Niyazov's death may spur work on succession plans

Turkmen leader's demise has created an internal power struggle

Soldiers stand guard in front of the grand palace where the body of Turkmenistan's president Saparmurat Niyazov is on display in Ashgabat, Turkmenista...

Soldiers stand guard in front of the grand palace where the body of Turkmenistan's president Saparmurat Niyazov is on display in Ashgabat, Turkmenista...

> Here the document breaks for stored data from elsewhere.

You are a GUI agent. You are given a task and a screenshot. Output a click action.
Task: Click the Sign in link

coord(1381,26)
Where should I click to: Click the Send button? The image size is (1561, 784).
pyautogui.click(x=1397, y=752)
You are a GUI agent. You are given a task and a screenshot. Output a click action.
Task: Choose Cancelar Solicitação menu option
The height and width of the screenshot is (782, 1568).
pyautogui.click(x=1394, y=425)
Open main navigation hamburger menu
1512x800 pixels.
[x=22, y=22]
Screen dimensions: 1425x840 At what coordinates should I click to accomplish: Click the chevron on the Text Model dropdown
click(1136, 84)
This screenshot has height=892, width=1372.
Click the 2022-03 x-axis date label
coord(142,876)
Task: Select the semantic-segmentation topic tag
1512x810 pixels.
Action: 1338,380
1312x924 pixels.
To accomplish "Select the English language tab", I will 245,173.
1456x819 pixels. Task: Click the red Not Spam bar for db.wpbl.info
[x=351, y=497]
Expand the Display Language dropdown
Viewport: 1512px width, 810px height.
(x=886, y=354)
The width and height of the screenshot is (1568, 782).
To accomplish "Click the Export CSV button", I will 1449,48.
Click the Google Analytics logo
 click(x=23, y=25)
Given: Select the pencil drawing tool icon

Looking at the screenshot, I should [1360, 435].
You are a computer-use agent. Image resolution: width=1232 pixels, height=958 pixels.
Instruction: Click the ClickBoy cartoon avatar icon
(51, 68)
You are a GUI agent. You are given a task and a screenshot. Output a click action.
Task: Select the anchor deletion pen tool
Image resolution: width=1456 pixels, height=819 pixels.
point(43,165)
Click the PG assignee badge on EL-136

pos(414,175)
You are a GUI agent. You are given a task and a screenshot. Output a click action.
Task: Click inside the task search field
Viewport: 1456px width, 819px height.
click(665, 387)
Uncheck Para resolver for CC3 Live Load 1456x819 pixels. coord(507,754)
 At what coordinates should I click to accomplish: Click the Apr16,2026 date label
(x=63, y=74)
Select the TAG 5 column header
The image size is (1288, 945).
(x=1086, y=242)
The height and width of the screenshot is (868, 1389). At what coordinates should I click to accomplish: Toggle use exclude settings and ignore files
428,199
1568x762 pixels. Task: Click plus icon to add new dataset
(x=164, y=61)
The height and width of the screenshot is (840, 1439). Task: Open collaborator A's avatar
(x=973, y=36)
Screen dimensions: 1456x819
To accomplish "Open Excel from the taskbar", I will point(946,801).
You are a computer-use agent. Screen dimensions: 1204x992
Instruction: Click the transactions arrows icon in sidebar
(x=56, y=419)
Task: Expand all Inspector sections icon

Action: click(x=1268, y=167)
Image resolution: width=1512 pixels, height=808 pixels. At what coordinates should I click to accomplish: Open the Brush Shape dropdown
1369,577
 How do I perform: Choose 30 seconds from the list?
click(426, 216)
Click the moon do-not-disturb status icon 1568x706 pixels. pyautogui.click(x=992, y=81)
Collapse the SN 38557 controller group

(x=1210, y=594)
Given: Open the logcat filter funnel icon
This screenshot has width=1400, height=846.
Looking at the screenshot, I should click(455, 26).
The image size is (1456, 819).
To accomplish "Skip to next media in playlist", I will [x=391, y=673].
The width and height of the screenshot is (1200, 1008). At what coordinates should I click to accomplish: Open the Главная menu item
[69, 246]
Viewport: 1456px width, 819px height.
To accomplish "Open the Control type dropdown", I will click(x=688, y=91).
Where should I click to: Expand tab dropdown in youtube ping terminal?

Even in a region characterized by autocratic rule, Turkmenistan's Saparmurat Niyazov stood out in ex-Soviet Central Asia. He was the most flamboyant, the most heavy-handed - and the first to die.
His passing at age 66 may have given a farewell lesson to his counterparts in Kazakhstan, Uzbekistan and Tajikistan and spur them to think about how they would like to leave the stage, analysts said.
By dying without leaving an apparent successor, or the democratic foundations for choosing one in open elections, he set up the likelihood of an internal power struggle.
Sometimes such struggles end quickly. Other times they sap the stability so dear to autocrats.
"Niyazov's death tells them (other leaders) that nobody is eternal," said Petr Svoik, a senior leader of the opposition For a Fair Kazakhstan movement.
Svoik said the swift sidelining of Turkmenistan's Parliament Speaker Ovezgeldy Atayev, who under the Constitution was to be acting head of state after Niyazov's death, "showed that nobody is going to follow any rules after an authoritarian leader's death, if there are no democratic mechanisms of rotation of power."
Kazakh political analyst Eduard Poletayev said the political uncertainty after Niyazov's death should make regional leaders ponder the advantages of democracy "when one can be sure that even though your term is limited to two and you have to face accountability for your actions, it still allows you to leave with dignity and have rest."
But in Kazakhstan, a sign emerged that President Nursultan Nazarbayev was thinking more about making his image more prominent than about what happens after he's gone. On Friday, the day after Niyazov's death, Nazarbayev's Otan (Fatherland) party renamed itself Nur-Otan, "to underline that the party represents the national leader Nursultan Abishevich Nazarbayev."
Nazarbayev, also 66, has ruled vast oil-rich Kazakhstan for 17 years.
Unlike Niyazov, he allows opposition and independent media, but keeps them under constant pressure. He holds elections but none of them, including the last one in December 2005 in which he overwhelmingly won a new seven-year term, has been recognized by Western observers as free and fair.
Like Niyazov, who has built numerous palaces and other grand public buildings, Nazarbayev is keen to immortalize himself in architecture - mainly thorough his new capital, Astana, that he has been building in the open steppe for the past nine years, a pet project that has already eaten up US$5 billion in investment.
In Tajikistan, President Emomali Rakhmonov, who came to power in 1994, changed the Constitution in 2003 so that he can technically stay in power until 2020.
Mukhiddin Kabiri, leader of the Tajik opposition Islamic Rebirth Party, described Niyazov as the most honest autocrat. "He said honestly that as long as he is in power there would be no question of democracy or power change. Others do exactly the same but pass it off as democracy," Kabiri said.
In Uzbekistan, like Turkmenistan under Niyazov, President Islam Karimov's regime has slid into international isolation. Karimov cut off ties with the West over criticism of the bloody crackdown of an uprising in the country's east in May 2005.
Karimov, 68, is not interested in indulging his ego by having his portraits hung on all buildings, and does not write poetry and spiritual books like Niyazov did.
Instead of adoration, Karimov appears to seek submission. According to rights groups, over the past decade Karimov has jailed thousands of innocent Muslims for alleged extremism, punishing them for practicing Islam outside state-controlled institutions.
Karimov has been in power since 1989, exiling or jailing opposition leaders and muzzling the press. His current term is up next year, but there has been no talk of any elections so far.
There have been persistent rumors that Karimov is in poor health. If he died suddenly, it could trigger a fierce fight between powerful regional clans and unleash the region's Islamic radical forces whose struggle is to a great extent fueled by hatred of Karimov for his suppression of religious dissent.
Both Nazarbayev and Karimov appeared to have drawn lessons from the March 2005 ouster of former Kyrgyz President Askar Akayev on a wave of opposition protests - the first power change in the region in 12 years.
Nazarbayev restricted laws on public protests and increased pressure on the opposition and independent media.
Karimov sent troops to suppress an uprising in the eastern city Andijan that broke out several weeks after the Kyrgyz uprising. The Uzbek troops killed more than 700 mostly unarmed demonstrators in Andijan, according to witnesses and rights groups.